*Suas instruções:* Por favor, dê continuidade ao trecho sobre as Áreas de Preservação Permanente e a Reserva Legal, começando logo após a última frase apresentada.

*Trecho para leitura:*
========
2. Pressupostos internos do direito de propriedade no Brasil, as Áreas de Preservação Permanente e a Reserva Legal visam a assegurar o mínimo ecológico do imóvel, sob o manto da inafastável garantia constitucional dos "processos ecológicos essenciais" e da "diversidade biológica". Componentes genéticos e inafastáveis, por se fundirem com o texto da Constituição, exteriorizam-se na forma de limitação administrativa, técnica jurídica de intervenção estatal, em favor do interesse público, nas atividades humanas, na propriedade e na ordem econômica, com o intuito de discipliná-las, organizá-las, circunscrevê-las, adequá-las, condicioná-las, controlá-las e fiscalizá-las. Sem configurar desapossamento ou desapropriação indireta, a limitação administrativa opera por meio da imposição de obrigações de não fazer (non facere), de fazer (facere) e de suportar (pati), e caracteriza-se, normalmente, pela generalidade da previsão primária, interesse público, imperatividade, unilateralidade e gratuidade. Precedentes do STJ.
========
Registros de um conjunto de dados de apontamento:
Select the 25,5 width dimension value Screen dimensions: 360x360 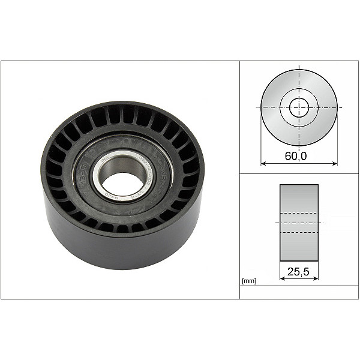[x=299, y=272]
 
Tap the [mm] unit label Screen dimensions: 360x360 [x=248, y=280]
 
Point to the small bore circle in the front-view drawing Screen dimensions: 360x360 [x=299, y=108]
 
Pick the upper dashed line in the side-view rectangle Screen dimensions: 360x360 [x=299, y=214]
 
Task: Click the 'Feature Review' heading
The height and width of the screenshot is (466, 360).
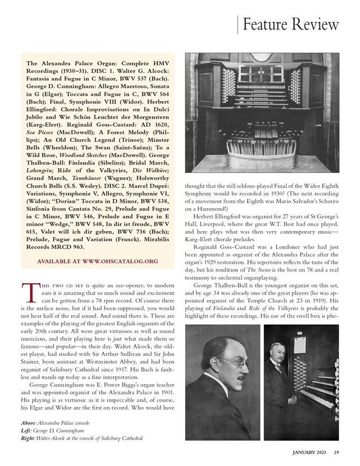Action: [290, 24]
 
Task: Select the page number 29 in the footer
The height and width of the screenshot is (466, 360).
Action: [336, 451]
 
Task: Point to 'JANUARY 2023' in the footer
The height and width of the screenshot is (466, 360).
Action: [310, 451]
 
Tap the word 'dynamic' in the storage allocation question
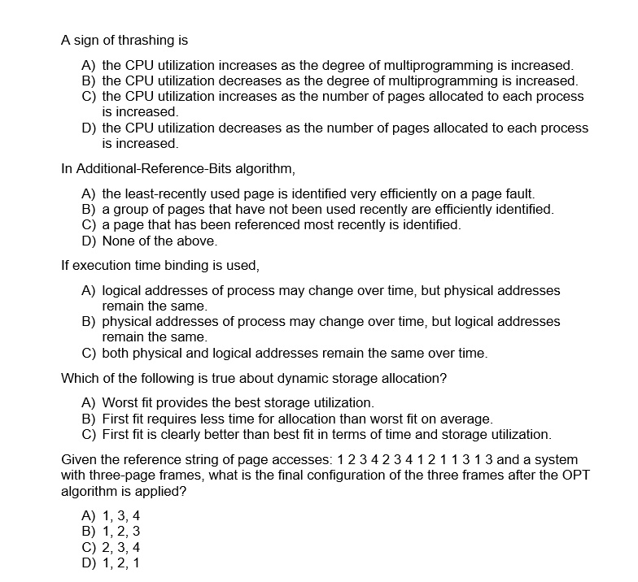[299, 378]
========
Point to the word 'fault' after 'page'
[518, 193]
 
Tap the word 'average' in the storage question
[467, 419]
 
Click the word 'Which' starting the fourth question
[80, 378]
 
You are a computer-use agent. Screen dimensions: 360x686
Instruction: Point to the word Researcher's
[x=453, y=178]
========
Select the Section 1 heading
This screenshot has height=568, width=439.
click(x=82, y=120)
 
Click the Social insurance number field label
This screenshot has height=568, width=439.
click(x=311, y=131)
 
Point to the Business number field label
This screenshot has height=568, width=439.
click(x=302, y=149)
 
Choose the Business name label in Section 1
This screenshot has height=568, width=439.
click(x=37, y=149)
========
*Resposta escrita:*
3. "A obrigação de reparação dos danos ambientais é propter rem" (REsp 1.090.968/SP, Rel. Min. Luiz Fux, Primeira Turma, DJe 3.8.2010), sem prejuízo da solidariedade entre os vários causadores do dano, descabendo falar em direito adquirido à degradação. O "novo proprietário assume o ônus de manter a preservação, tornando-se responsável pela reposição, mesmo que não tenha contribuído para o desmatamento. Precedentes" (REsp 926.750/MG, Rel. Min. Castro Meira, Segunda Turma, DJ 4.10.2007; em igual sentido, entre outros, REsp 343.741/PR, Rel. Min. Franciulli Netto, Segunda Turma, DJ 7.10.2002; REsp 843.036/PR, Rel. Min. José Delgado, Primeira Turma, DJ 9.11.2006; EDcl no Ag 1.224.056/SP, Rel. Min. Mauro Campbell Marques, Segunda Turma, DJe 6.8.2010; AgRg no REsp 1.206.484/SP, Rel. Min. Humberto Martins, Segunda Turma, DJe 29.3.2011; AgRg nos EDcl no REsp 1.203.101/SP, Rel. Min. Hamilton Carvalhido, Primeira Turma, DJe 18.2.2011). Logo, a obrigação de reflorestamento com espécies nativas pode "ser imediatamente exigível do proprietário atual, independentemente de qualquer indagação a respeito de boa-fé do adquirente ou de outro nexo causal que não o que se estabelece pela titularidade do domínio" (REsp 1.179.316/SP, Rel. Min. Teori Albino Zavascki, Primeira Turma, DJe 29.6.2010).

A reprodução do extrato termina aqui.